» Podany tekst
- - - -
Moskiewscy geopolitycy lubią przedstawiać Rosję jako tellurokrację, czyli mocarstwo Lądu, którego symbolem pozostaje Behemot – w opozycji do Ameryki, czyli talassokracji, mocarstwa Morza, symbolizowanego przez Lewiatana. Rzeczywiście, Moskwa rozwijała się jako potęga lądowa, która musiała wyrąbywać sobie drogę do morza, by zdobyć okno na świat jako niezbędny warunek budowania swej mocarstwowej pozycji. Kraj wielkich kontynentalnych równin walczył więc o dostęp do Bałtyku ze Szwedami i Niemcami, zaś o dojście do Morza Czarnego z Tatarami i Turkami. Później toczył też walkę o kontrolę nad Morzem Wschodnim z Japończykami.
Rosyjski pęd ku morzu
Nie wiadomo, czy ów pęd ku morzu został uwewnętrzniony przez rosyjską duszę, ale nie ulega wątpliwości, że współcześni Rosjanie (oczywiście jeśli dysponują odpowiednią gotówką) nie wyobrażają sobie letnich wakacji bez wyjazdu nad morze. Tak jak dostęp do morza był dla rosyjskiego państwa gwarancją potęgi, tak urlop nad morzem stał się dla mieszkańca tego kraju oznaką statusu społecznego.
W czasach komunistycznych Rosjanie chętnie jeździli do nadmorskich kurortów, z których wiele znajduje się dziś poza granicami ich kraju, jak np. Jurmała na Łotwie, Połąga na Litwie, Odessa na Ukrainie czy Batumi w Gruzji. Po upadku Związku Sowieckiego, gdy pojawiły się fortuny „nowych ruskich” a zarazem otworzyły zamknięte do tamtej pory granice, Rosjanie zaczęli wyjeżdżać na wakacje w inne, bardziej egzotyczne rejony świata. Oczywiście, głównie ci z tzw. Rosji-1, czyli dwunastu ponadmilionowych miast na czele z Moskwą i „Piterem”. Najbogatsi udawali się na Lazurowe Wybrzeże, mniej zamożni do Tajlandii, zaś większość zaludniała plaże Turcji lub Egiptu.
- - - -
» Fragmenty danych
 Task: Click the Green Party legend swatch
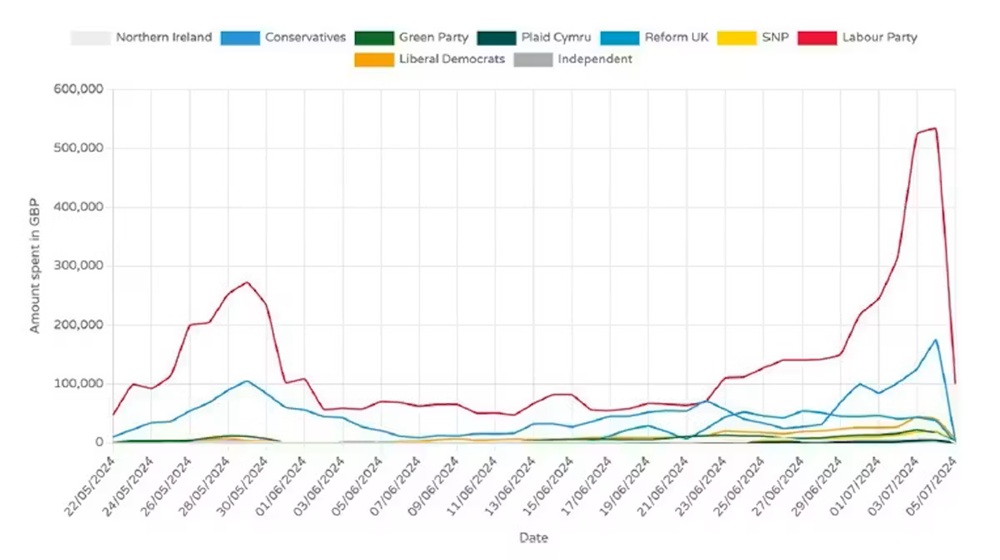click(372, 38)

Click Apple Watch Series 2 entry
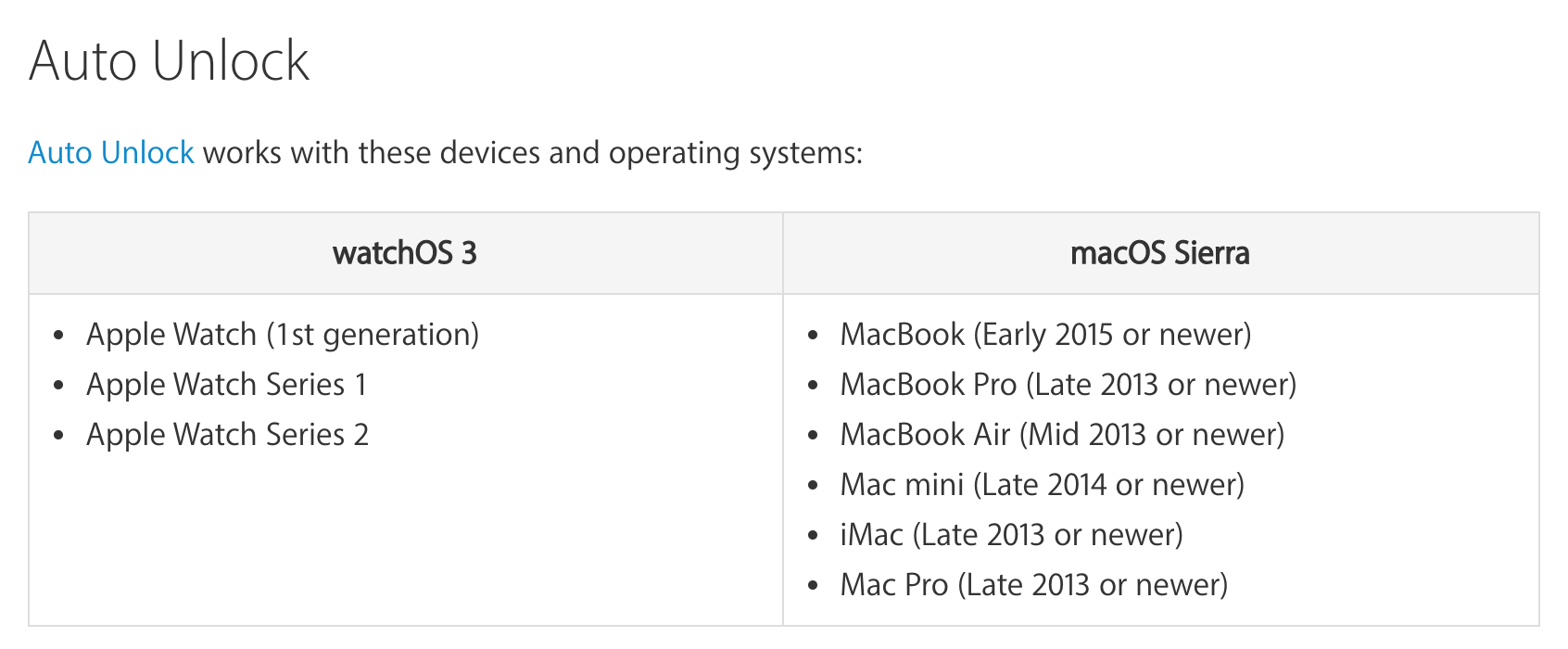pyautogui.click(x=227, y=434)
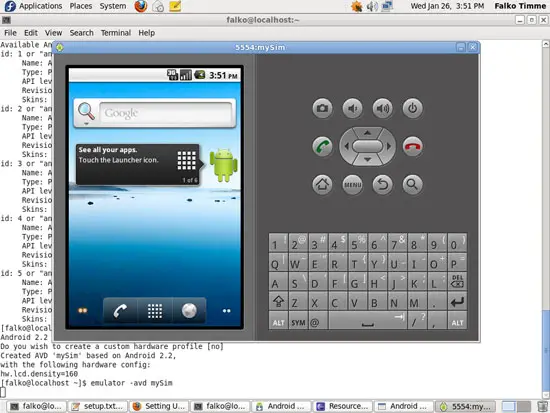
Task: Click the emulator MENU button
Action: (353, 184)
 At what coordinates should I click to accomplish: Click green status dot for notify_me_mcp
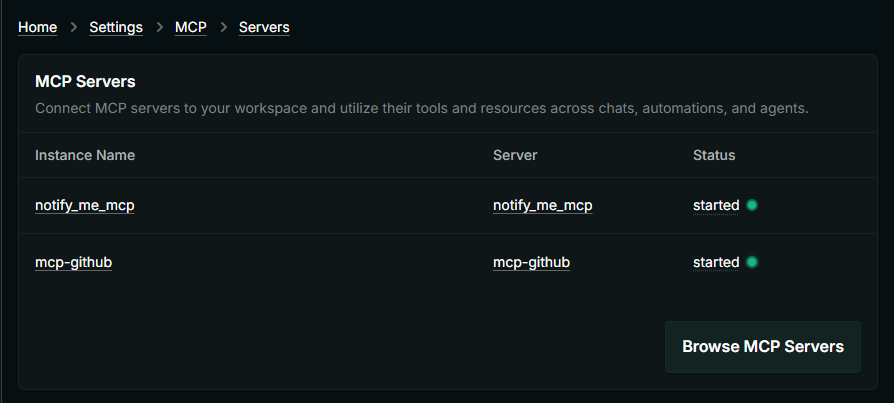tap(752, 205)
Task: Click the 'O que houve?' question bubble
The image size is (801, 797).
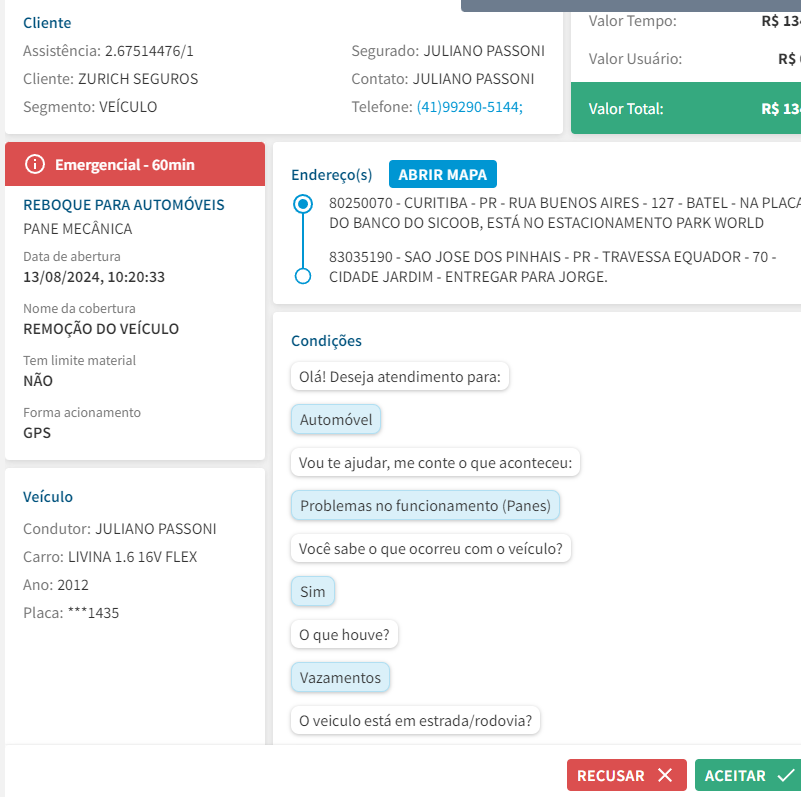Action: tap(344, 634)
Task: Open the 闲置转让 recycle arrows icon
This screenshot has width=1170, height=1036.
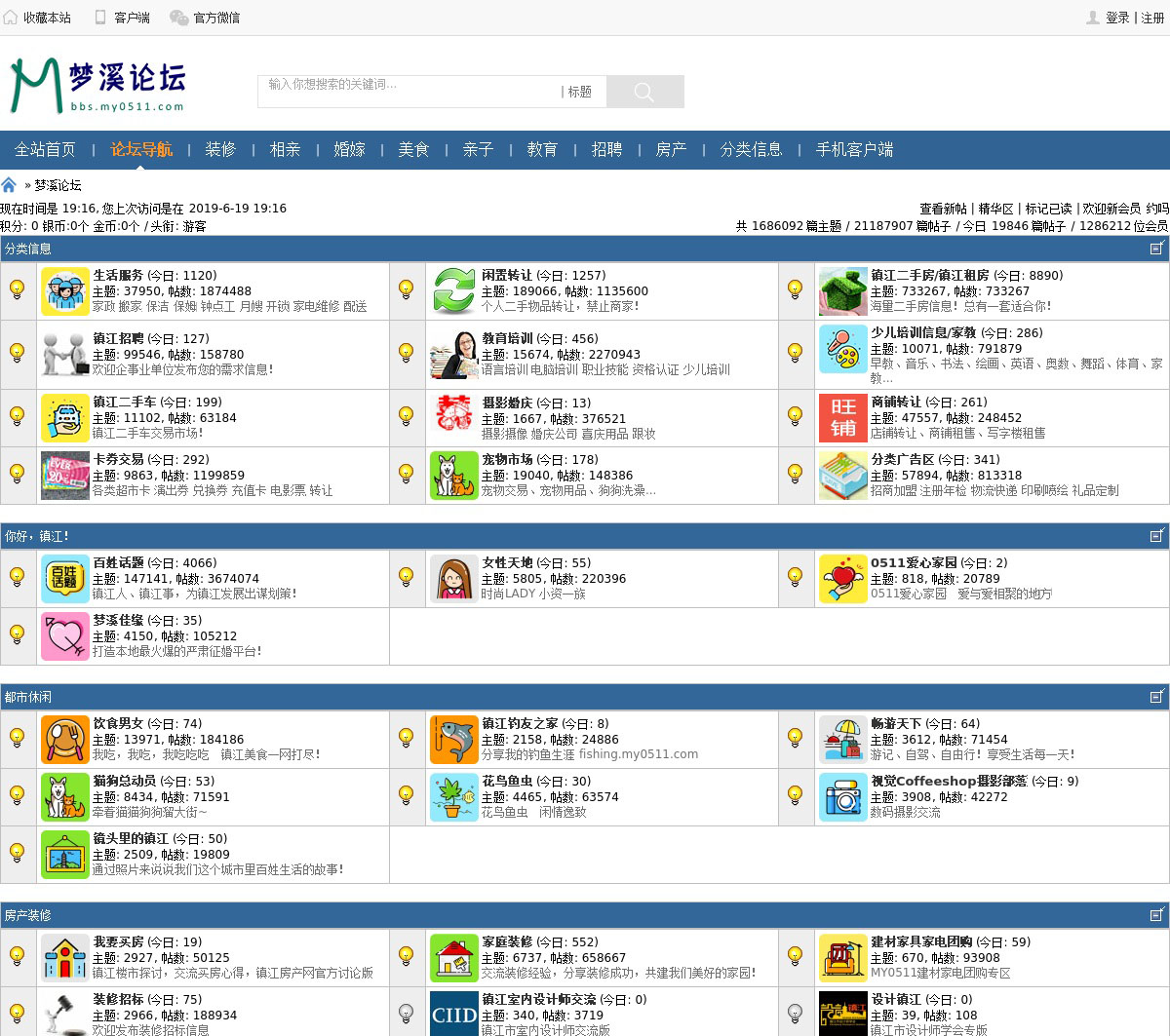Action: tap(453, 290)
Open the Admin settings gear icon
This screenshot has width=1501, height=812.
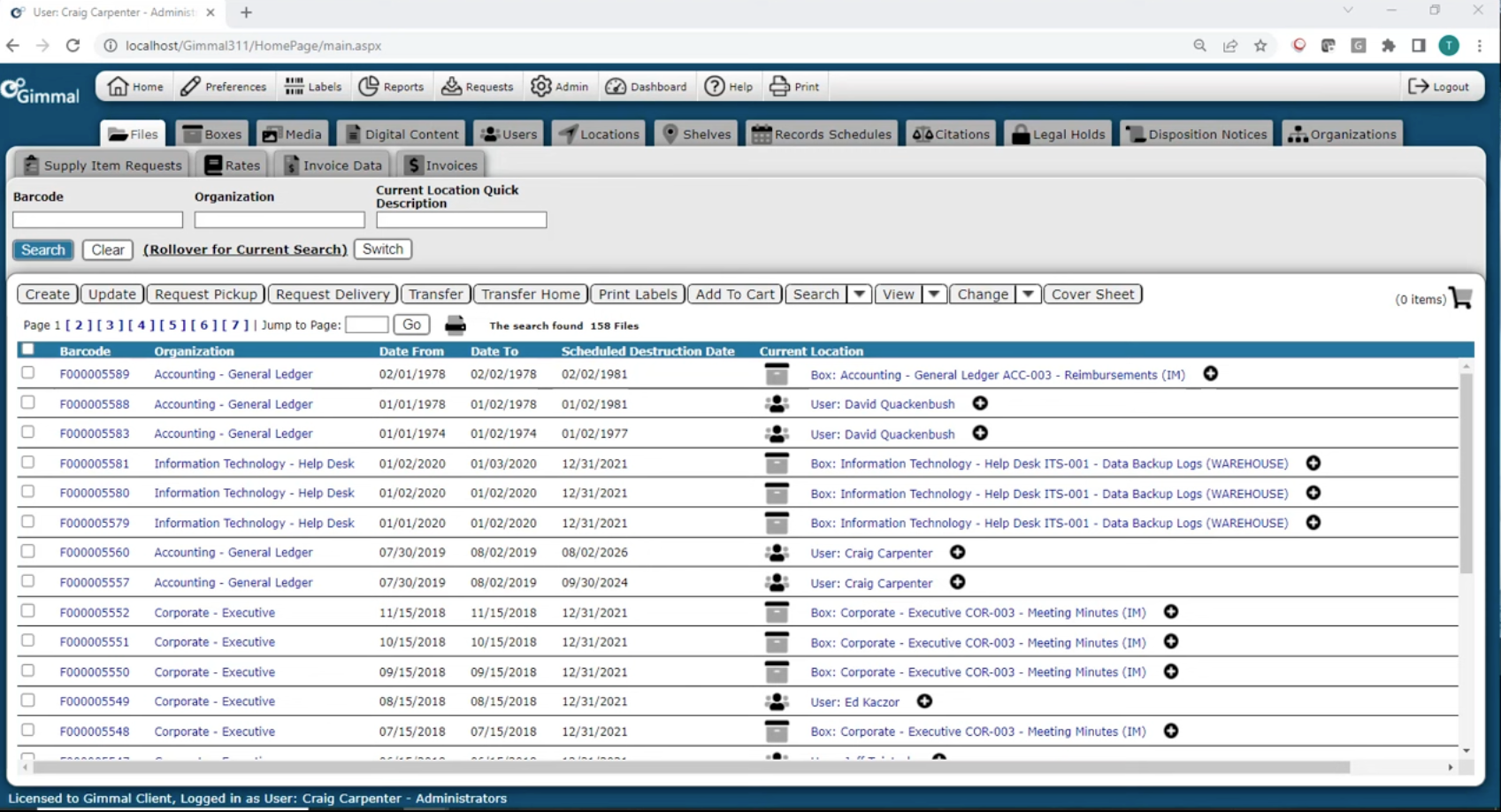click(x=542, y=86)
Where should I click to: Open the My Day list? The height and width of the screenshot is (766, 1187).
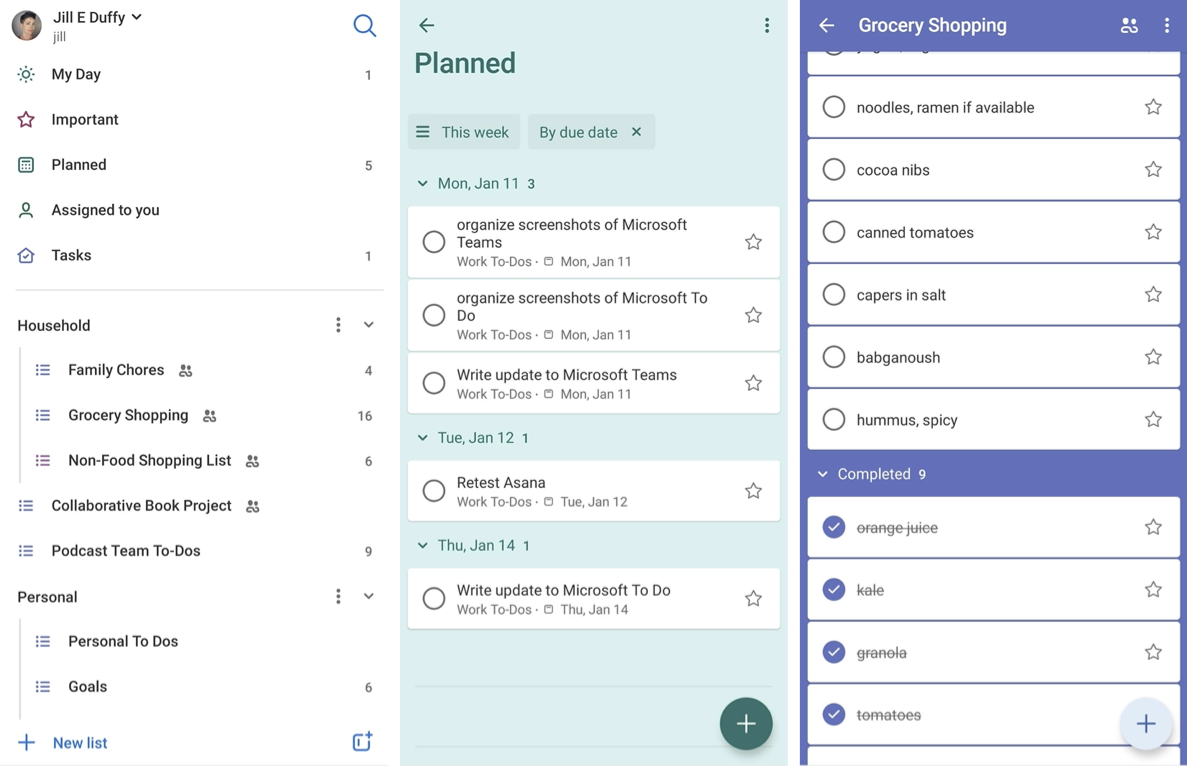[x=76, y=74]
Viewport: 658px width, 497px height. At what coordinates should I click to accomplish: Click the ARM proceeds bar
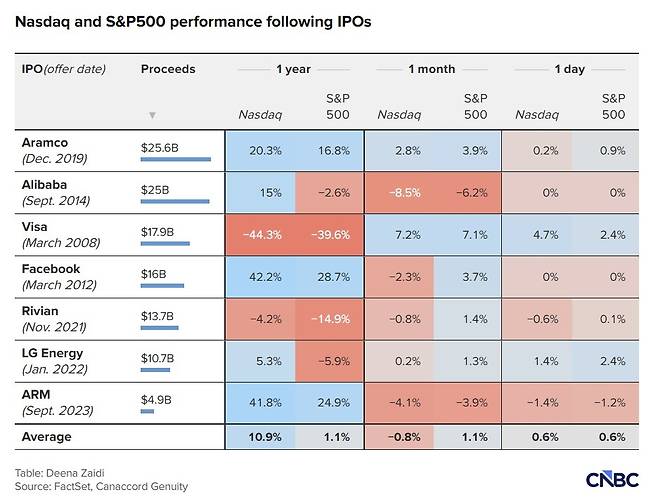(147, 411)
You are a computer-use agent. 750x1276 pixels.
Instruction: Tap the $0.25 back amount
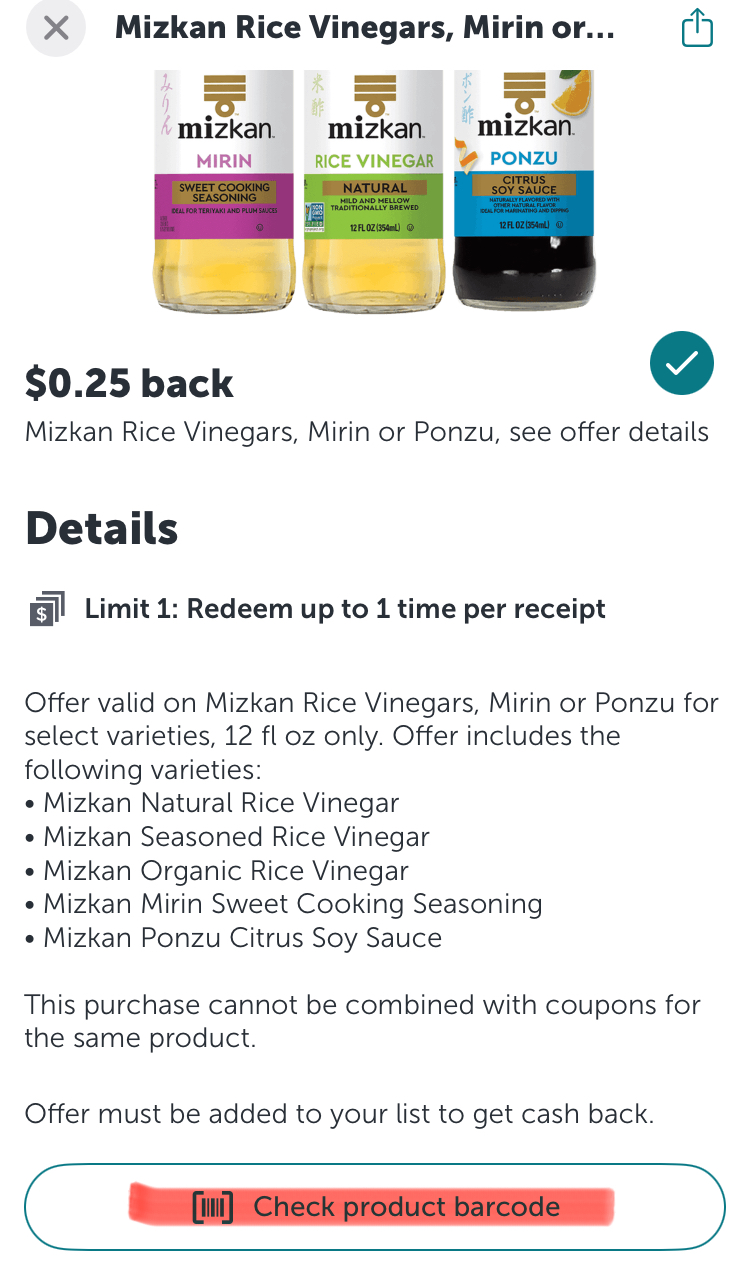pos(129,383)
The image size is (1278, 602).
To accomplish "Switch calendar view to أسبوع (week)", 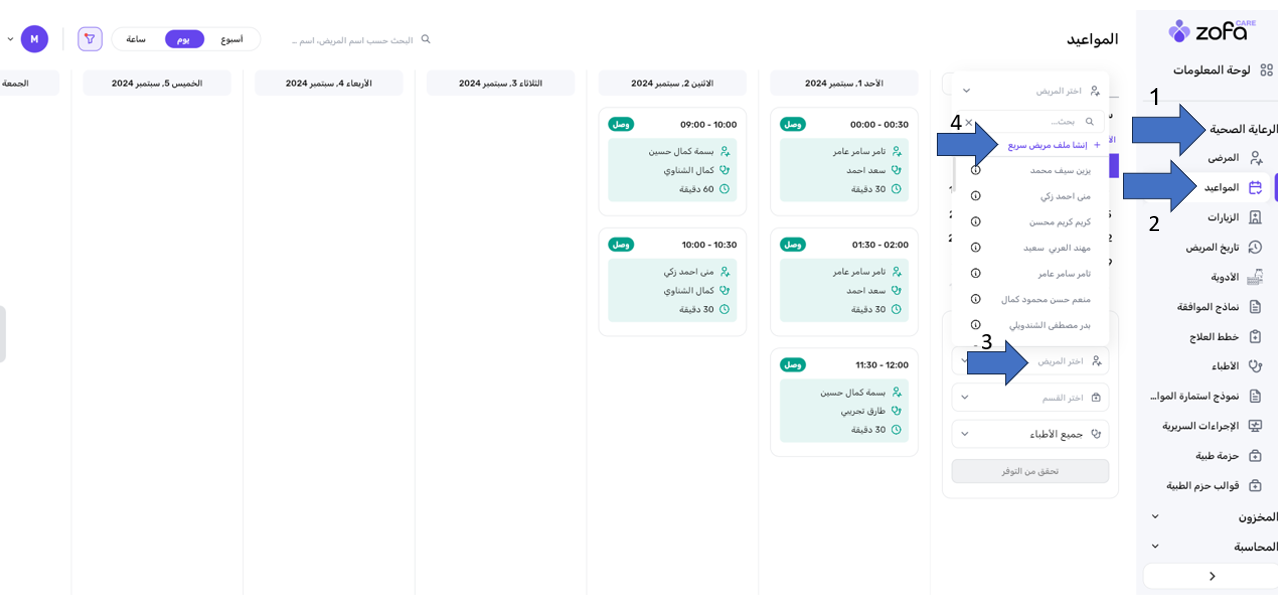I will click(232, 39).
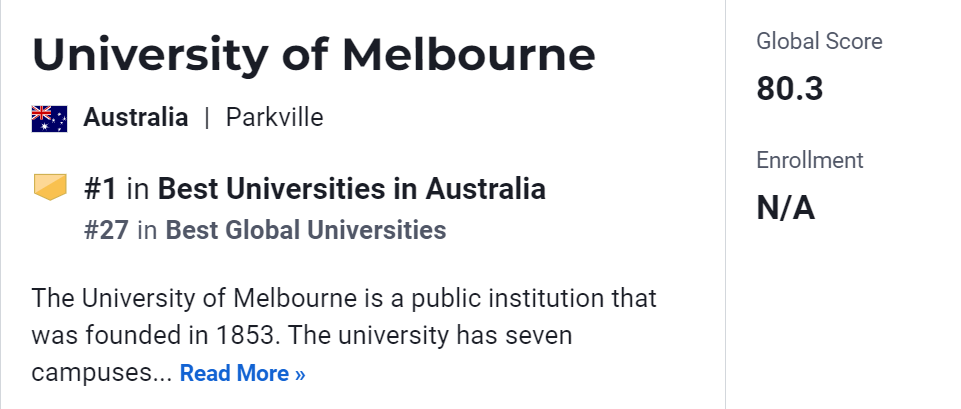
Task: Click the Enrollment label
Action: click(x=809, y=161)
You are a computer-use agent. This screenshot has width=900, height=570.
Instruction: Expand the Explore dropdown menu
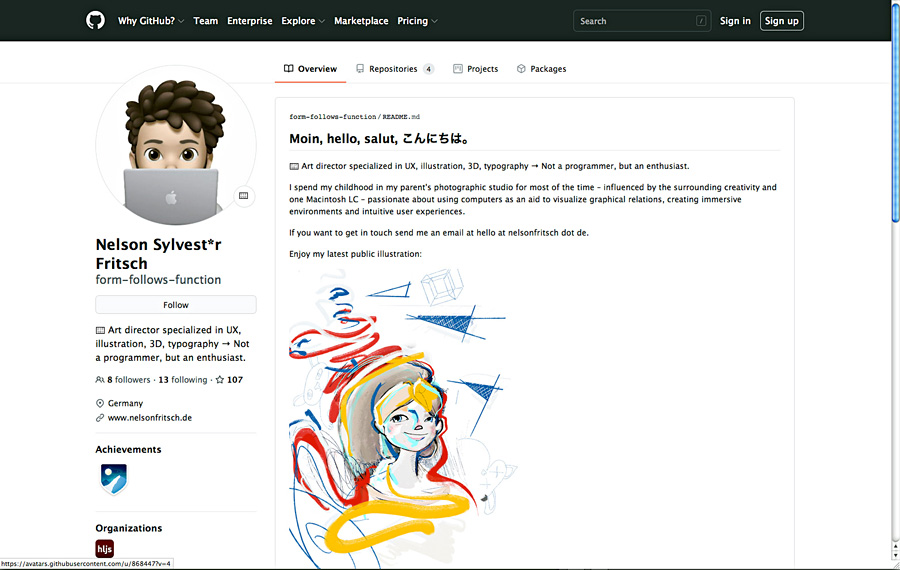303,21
- - - -
» Opis zadania
Wyjaśnij na podstawie tekstu o rosyjskim pędzie ku morzu, dlaczego Moskwa jako potęga lądowa musiała wyrąbywać sobie drogę do morza. Odpowiedz jednym lub dwoma zdaniami.

» Poprawna odpowiedź
Moskwa musiała zdobyć okno na świat, ponieważ był to niezbędny warunek budowania jej mocarstwowej pozycji.